On 2/23/2022 6:52 PM, André G. Isaak wrote:
> On 2022-02-23 13:57, olcott wrote:
>> On 2/23/2022 1:08 PM, André G. Isaak wrote:
>>> On 2022-02-23 08:13, olcott wrote:
>>>> On 2/22/2022 11:45 PM, André G. Isaak wrote:
>>>>> On 2022-02-22 22:17, olcott wrote:
>>>>>> On 2/22/2022 11:04 PM, André G. Isaak wrote:
>>>>>>> On 2022-02-22 20:32, olcott wrote:
>
> <snippage
>
>>>> Because I formed this same view myself independently of Wittgenstein
>>>> I can say that his quoted words in my paper form a 100% complete
>>>> rebuttal that Gödel found a sentence that is both true and
>>>> unprovable. It is simply unprovable because it is untrue.
>>>
>>> It is quite possible for two people to independently reach the same
>>> wrong conclusion. So the above hardly constitutes an argument.
>>>
>>
>> It is very easy to see that true and unprovable is impossible once one
>> comprehends the self evident truth regrading how analytic truth itself
>> actually works.
>
> Which 'self-evident truth' is that?

The actual knowledge ontology structure of the body of analytic knowledge.
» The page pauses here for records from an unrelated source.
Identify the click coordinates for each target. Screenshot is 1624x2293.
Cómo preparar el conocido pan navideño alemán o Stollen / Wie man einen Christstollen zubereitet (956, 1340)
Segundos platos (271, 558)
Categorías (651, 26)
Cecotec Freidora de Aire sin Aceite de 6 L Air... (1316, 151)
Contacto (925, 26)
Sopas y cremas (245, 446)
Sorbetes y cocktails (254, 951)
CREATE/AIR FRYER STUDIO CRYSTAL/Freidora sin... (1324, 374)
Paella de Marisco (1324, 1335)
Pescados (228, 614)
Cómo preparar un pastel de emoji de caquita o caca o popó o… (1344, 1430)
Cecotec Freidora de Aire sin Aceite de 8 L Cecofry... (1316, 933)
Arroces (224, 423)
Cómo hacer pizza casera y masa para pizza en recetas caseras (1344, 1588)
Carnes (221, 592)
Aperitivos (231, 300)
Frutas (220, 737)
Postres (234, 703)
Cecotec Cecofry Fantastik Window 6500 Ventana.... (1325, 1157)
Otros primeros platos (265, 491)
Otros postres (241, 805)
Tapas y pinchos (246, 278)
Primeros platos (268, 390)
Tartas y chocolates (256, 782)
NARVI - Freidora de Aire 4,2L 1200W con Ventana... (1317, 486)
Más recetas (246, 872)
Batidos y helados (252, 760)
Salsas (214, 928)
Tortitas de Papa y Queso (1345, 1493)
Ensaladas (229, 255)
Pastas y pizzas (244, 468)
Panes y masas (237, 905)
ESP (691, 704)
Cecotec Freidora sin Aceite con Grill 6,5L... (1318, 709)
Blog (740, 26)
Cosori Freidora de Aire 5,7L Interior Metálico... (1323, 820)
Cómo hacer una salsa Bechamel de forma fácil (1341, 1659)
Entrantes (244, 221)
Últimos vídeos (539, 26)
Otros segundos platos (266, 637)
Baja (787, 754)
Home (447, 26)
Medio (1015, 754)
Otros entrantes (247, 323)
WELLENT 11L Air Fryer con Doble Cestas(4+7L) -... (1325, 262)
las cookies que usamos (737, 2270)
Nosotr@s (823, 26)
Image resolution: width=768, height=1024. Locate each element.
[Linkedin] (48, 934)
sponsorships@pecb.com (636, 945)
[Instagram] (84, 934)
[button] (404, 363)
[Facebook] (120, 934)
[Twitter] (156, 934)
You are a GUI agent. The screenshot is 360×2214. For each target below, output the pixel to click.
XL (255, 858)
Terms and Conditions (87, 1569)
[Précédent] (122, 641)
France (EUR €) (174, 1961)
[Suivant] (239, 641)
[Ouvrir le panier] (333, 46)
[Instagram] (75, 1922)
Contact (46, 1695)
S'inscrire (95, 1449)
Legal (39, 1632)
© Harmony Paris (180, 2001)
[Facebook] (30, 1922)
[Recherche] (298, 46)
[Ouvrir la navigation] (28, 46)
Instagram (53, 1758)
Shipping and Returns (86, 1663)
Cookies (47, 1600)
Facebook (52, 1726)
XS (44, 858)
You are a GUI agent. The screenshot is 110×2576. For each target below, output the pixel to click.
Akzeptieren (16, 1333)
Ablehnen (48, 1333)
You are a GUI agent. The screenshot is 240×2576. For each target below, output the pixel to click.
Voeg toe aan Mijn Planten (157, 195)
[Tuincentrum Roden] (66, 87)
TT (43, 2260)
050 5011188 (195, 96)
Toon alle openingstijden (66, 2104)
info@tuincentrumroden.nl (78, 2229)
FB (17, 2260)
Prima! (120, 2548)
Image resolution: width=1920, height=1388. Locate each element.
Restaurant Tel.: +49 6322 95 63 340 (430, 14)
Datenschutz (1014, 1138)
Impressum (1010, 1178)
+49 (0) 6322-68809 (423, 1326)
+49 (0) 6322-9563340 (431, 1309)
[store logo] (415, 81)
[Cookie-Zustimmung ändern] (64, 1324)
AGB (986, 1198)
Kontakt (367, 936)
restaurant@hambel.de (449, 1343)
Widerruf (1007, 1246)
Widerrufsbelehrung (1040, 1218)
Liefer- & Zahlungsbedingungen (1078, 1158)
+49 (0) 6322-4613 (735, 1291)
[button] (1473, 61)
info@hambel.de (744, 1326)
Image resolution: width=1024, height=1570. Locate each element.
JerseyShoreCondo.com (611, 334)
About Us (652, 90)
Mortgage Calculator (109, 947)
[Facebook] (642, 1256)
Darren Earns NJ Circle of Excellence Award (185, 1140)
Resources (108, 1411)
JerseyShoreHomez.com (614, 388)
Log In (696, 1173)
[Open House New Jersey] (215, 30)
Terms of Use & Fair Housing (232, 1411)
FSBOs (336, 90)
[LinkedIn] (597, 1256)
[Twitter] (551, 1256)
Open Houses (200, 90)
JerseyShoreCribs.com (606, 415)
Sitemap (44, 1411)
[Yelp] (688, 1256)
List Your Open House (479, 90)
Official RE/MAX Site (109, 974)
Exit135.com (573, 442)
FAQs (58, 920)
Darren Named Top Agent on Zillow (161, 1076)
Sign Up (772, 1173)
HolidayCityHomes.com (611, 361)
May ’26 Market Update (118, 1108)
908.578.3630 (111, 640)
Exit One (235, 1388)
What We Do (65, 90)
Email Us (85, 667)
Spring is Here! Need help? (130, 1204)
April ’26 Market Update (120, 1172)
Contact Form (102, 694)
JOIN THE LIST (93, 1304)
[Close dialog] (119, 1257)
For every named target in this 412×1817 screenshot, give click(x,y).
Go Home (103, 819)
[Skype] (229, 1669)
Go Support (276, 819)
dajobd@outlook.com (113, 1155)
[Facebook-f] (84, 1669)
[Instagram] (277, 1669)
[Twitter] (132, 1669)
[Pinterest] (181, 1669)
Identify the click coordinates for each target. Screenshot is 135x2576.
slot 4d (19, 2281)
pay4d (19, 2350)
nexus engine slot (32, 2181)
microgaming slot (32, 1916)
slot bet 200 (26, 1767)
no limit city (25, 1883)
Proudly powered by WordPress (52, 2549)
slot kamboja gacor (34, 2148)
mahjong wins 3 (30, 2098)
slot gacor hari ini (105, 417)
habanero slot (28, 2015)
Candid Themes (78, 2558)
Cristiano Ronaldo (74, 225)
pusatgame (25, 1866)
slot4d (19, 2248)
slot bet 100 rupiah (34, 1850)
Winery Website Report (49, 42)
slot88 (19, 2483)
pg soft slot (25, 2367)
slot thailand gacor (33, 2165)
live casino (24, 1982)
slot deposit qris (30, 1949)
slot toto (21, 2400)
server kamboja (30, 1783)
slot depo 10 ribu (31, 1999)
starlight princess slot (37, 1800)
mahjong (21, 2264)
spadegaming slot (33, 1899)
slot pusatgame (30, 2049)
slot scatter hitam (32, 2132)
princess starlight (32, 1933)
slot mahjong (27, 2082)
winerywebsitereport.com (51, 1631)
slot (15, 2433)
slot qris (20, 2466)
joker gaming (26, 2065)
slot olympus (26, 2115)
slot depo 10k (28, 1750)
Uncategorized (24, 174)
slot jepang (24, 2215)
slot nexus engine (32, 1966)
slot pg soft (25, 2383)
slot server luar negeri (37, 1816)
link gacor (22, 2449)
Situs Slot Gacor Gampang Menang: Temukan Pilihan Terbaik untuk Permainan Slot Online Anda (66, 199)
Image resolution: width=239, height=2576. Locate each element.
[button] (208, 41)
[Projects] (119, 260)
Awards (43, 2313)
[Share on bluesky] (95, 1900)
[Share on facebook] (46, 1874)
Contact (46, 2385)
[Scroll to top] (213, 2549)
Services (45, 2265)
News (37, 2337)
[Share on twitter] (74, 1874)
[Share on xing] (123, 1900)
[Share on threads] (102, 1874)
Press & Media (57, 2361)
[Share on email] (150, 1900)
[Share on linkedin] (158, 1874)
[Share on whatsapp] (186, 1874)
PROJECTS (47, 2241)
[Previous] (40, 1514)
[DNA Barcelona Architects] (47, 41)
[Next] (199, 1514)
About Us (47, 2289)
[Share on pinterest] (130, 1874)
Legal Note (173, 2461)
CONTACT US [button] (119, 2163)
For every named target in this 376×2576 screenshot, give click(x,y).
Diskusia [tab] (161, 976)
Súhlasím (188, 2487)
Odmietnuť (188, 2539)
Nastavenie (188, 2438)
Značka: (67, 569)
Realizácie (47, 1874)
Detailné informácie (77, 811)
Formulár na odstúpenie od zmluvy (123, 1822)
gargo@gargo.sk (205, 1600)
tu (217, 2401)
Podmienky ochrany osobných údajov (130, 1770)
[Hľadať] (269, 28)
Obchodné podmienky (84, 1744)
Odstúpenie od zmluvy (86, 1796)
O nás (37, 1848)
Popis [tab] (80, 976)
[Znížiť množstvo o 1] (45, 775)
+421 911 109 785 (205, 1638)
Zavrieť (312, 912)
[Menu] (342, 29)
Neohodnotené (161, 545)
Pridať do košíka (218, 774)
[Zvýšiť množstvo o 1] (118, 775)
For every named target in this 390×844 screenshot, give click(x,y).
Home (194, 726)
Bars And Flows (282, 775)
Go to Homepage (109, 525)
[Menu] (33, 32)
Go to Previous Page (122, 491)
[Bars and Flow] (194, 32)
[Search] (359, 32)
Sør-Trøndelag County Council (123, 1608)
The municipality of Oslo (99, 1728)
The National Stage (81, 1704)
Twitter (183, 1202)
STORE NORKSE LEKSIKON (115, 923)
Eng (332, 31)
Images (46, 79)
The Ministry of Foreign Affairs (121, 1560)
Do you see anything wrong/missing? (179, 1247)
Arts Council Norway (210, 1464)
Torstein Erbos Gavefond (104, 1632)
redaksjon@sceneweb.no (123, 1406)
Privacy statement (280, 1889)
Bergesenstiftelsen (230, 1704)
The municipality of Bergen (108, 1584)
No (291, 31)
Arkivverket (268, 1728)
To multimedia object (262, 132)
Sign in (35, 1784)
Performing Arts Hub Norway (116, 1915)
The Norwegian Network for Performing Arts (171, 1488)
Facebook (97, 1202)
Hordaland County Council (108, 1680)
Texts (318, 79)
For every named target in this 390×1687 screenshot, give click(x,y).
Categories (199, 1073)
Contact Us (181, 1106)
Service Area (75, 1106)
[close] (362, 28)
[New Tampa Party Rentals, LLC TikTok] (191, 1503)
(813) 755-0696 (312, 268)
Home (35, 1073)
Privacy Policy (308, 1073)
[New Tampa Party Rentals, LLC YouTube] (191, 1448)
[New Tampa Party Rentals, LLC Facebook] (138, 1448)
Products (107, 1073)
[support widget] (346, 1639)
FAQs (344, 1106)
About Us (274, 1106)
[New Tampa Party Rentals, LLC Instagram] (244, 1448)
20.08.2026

> Note that you have a bad track
> record of assuming that things which are demonstrably false are
> 'self-evidently true'.
>

I do use some terminology somewhat inconsistently with its conventional
meaning to overcome [strong linguistic determinism] that makes the ideas
that I need to express otherwise inexpressible.

strong version, or linguistic determinism, says that language determines
thought and that linguistic categories limit and determine cognitive
categories. https://en.wikipedia.org/wiki/Linguistic_relativity

> Note also that Gödel was not talking about analytic truth. He was
> talking about theories of arithmetic.

The body of analytic truth encompasses all of mathematics and logic and
only excludes knowledge that can only be validated by input from the
sense organs.

> The analytic/synthetic distinction
> is one made when discussing philosophy of language which deals with
> entirely different questions than arithmetic does.
>

The notion of analytic truth is the foundation of all mathematics and
logic.

> Different fields often use similar terms with subtly different meanings.
> You can't just assume that it is possible to import concepts from one
> field to another.
>

If one field overloads the term "true" to include expressions of
language that are not true, then it errs.

>
>> Most people "know" that a statement is true on the basis that someone
>> that they trust told them this statement is true. Most people here
>> "know" that I must be wrong simply because they trust that Gödel is
>> correct.
>
> Or, more likely, because they actually read the proof (which you have
> admitted to not having done) and found it compelling.
>

If its conclusion is incorrect then all of the steps can be ignored.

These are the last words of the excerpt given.